I have another children’s book—another gift from another friend– that describes the many different places one might call home. A Norse god lives in Asgard, Atlantians live in giant seashells under the sea, martians live on Mars, and a little girl lives in an apartment with a cat in her lap and laundry on the line. I trace these pages, because the illustrations could make your heart melt, and I try to find my own home here.

The problem is—mine and Jeremy’s pages are blank and large. The only parameters we have are timezones and citizenship. We could live wherever, forever. So we’re having to find home instead of making one.

This has been exhausting because everyone else knows what I want but me.

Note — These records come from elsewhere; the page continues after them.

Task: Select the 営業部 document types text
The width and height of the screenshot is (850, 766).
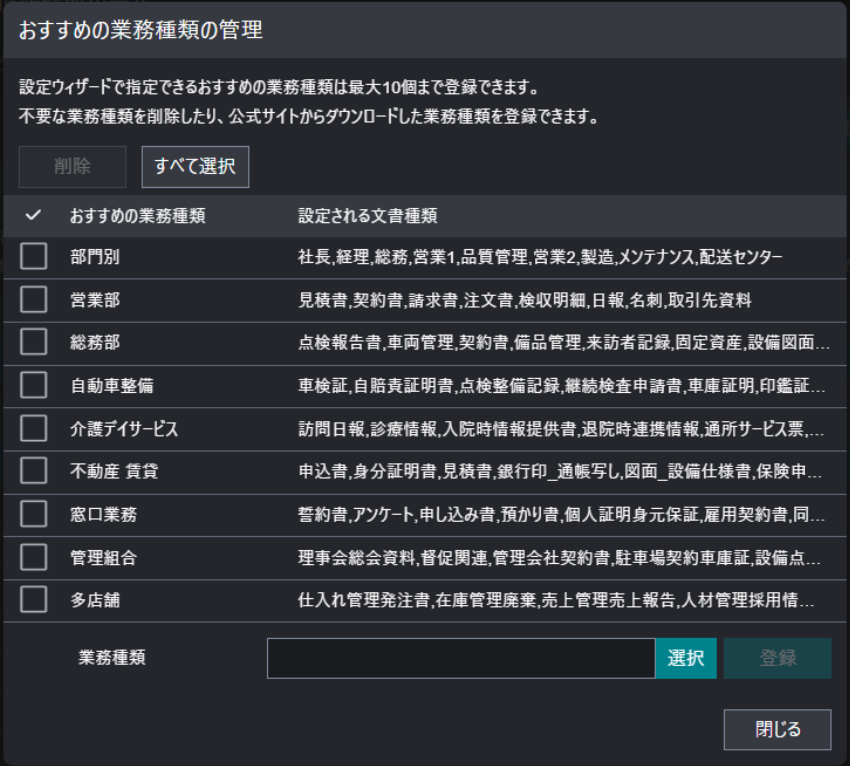Action: [x=524, y=300]

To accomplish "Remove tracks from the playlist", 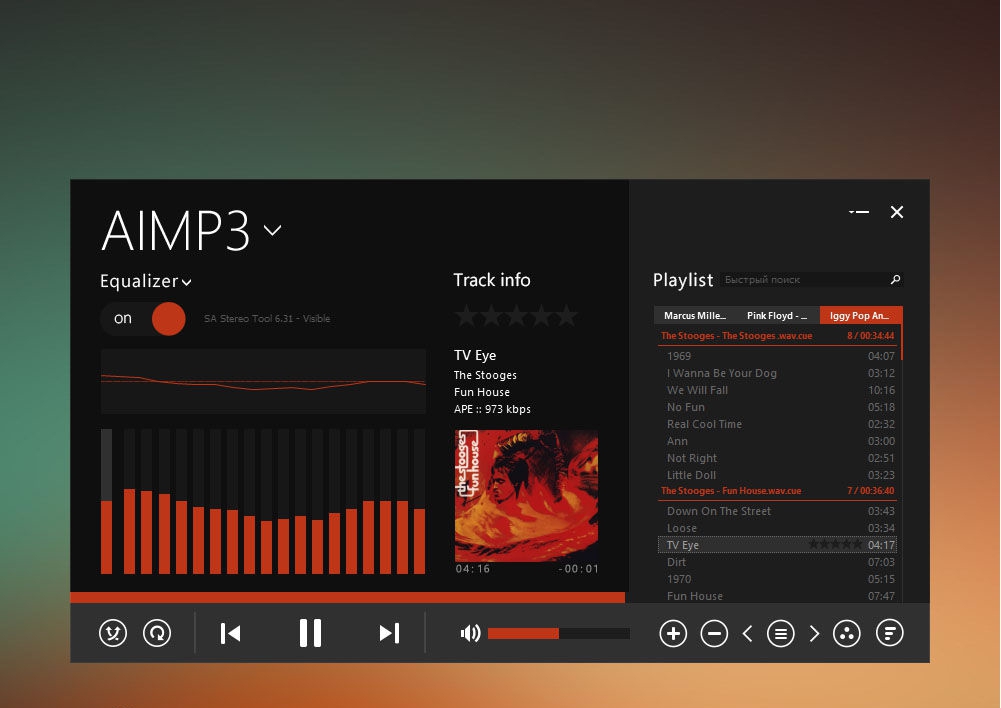I will tap(714, 633).
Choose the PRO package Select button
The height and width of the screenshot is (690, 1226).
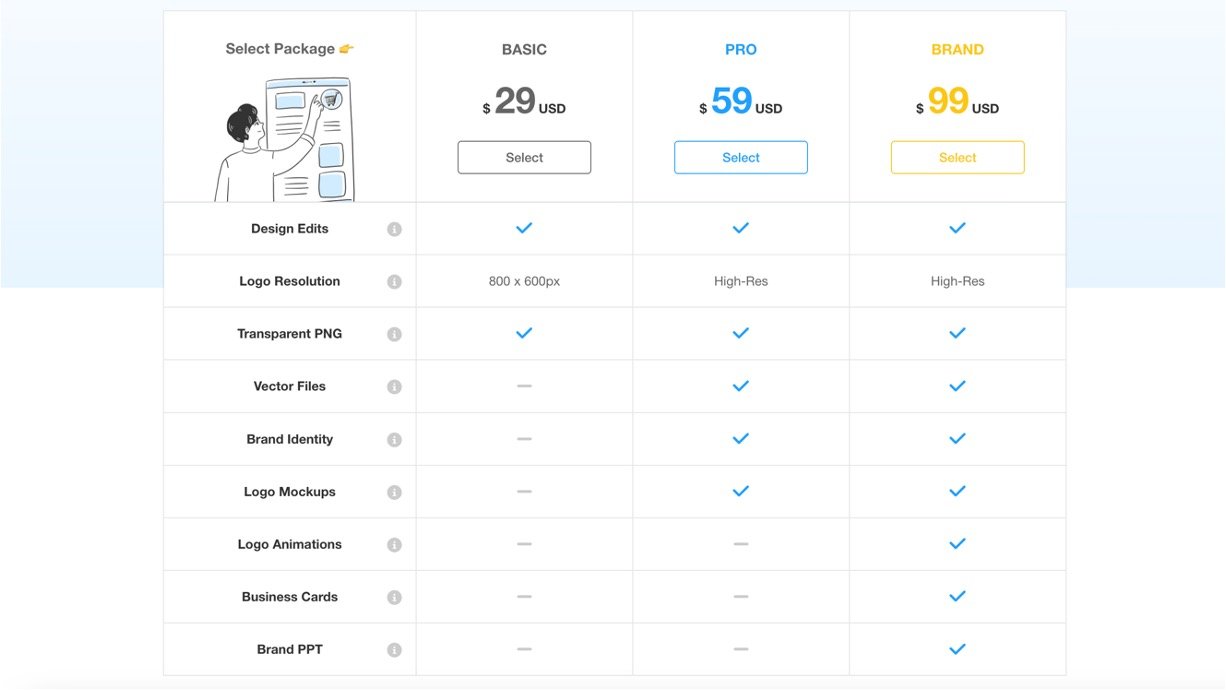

Colorado, Utah, New York, Switzerland. The pro-con lists are perfectly balanced. Nothing is whispering back to me.
I feel stymied and stupor.

I’m not quite sure why “home” is both calling to me so loudly and yet evading me so persistently. I feel like I never fully get to go to sleep. Like I’m settling in for the night and my bedsheets are too short and I’m itchy.

I remember once, I was studying abroad in Wales, sitting in the most edenic garden, and our professor read us a poem about a wanderer who was reconciling the idea of coming home to his Father. Given that it was a metaphor for death, the poem could have been a bit bleak but it was a peaceful commentary on the concept of return. You scoop up your experiences and you bring them back. You inventory. You enhance. Home is more nuanced with the memories you’ve collected and the people you’ve met.

And the thing is, I feel like I’ve met the people and had the experiences, but I don’t have the rack to hang them on or the shelf to stack them. So I cup my hands together, holding onto the memories tightly and praying they don’t leak through the cracks. But my hands are occupied and my purple crayon is just out of reach.